# Woocommerce Shipping & Shirt Weight Size



## theronin (Jun 28, 2018)

I'm setting up a Woocommerce shop and was wondering about how shipping worked specifically for clothes like shirts and hats. I am using the integration with USPS that comes with the most recent Woocommerce version.


How good is Woocommerce with USPS integration at determining the proper shipping cost? For example, if someone orders 6 shirts, is it really smart enough to know that requires a larger box rather than 2 shirts that might both fit in a smaller box?



Since I am just selling shirts and hats right now, I plan to limit orders to USPS express shipping with small and medium box to keep it simple.


----------



## splathead (Dec 4, 2005)

theronin said:


> Since I am just selling shirts and hats right now, I plan to limit orders to USPS express shipping with small and medium box to keep it simple.


Express? You're going to lose a lot of sales.

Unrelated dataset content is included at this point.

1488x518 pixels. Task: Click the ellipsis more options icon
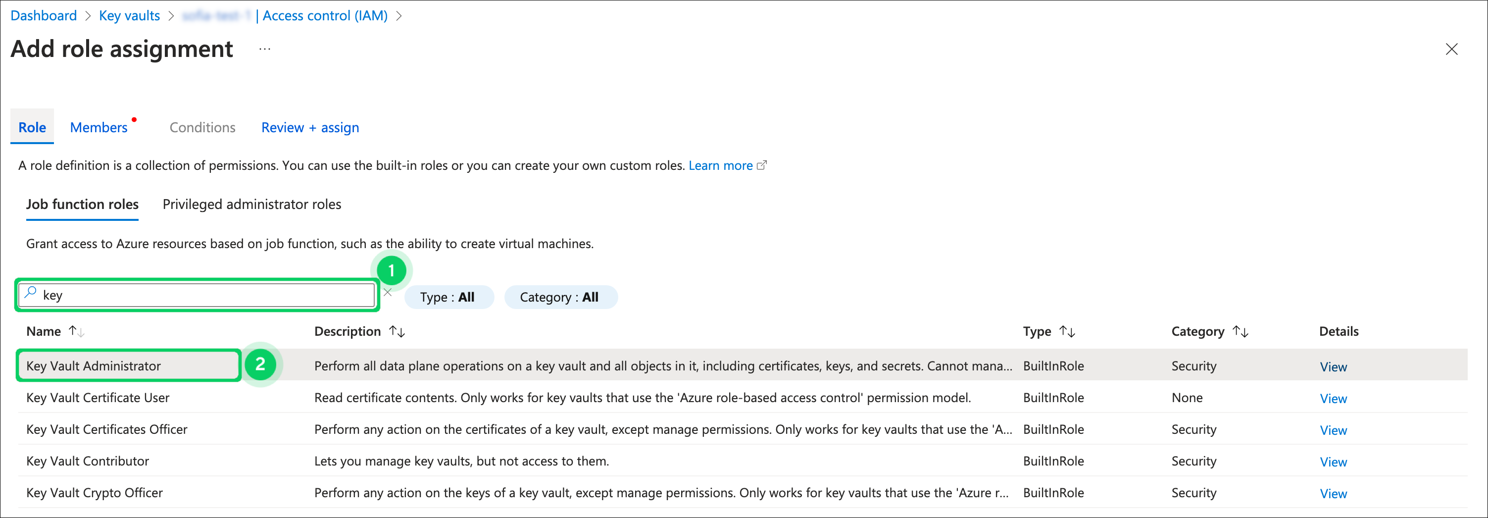[x=265, y=49]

No one in their right mind is going to pay more for shipping than the cost of the shirt/cap.

Suggest you rethink and look into first class for weights a pound or less and priority for heavier.

As to the software, it's only as good as the info you put into it. It will calculate any shipping method you want accurately as long as your weights are accurate. That means weighing every product/every size that you will be selling.


----------



## TieDyeShirts (Jul 5, 2018)

Now, I offer free shipping on all items. It made everything so simple.


----------



## cherrus (Nov 2, 2007)

Tye Die Shirts - so you just add a base shipping cost into the price and say free shipping?


----------



## splathead (Dec 4, 2005)

cherrus said:


> Tye Die Shirts - so you just add a base shipping cost into the price and say free shipping?


Yes, there are a number of ways to do it:

1. Figure out the cost to ship a single piece of your heaviest item, then increase the cost of every item you list by that amount. 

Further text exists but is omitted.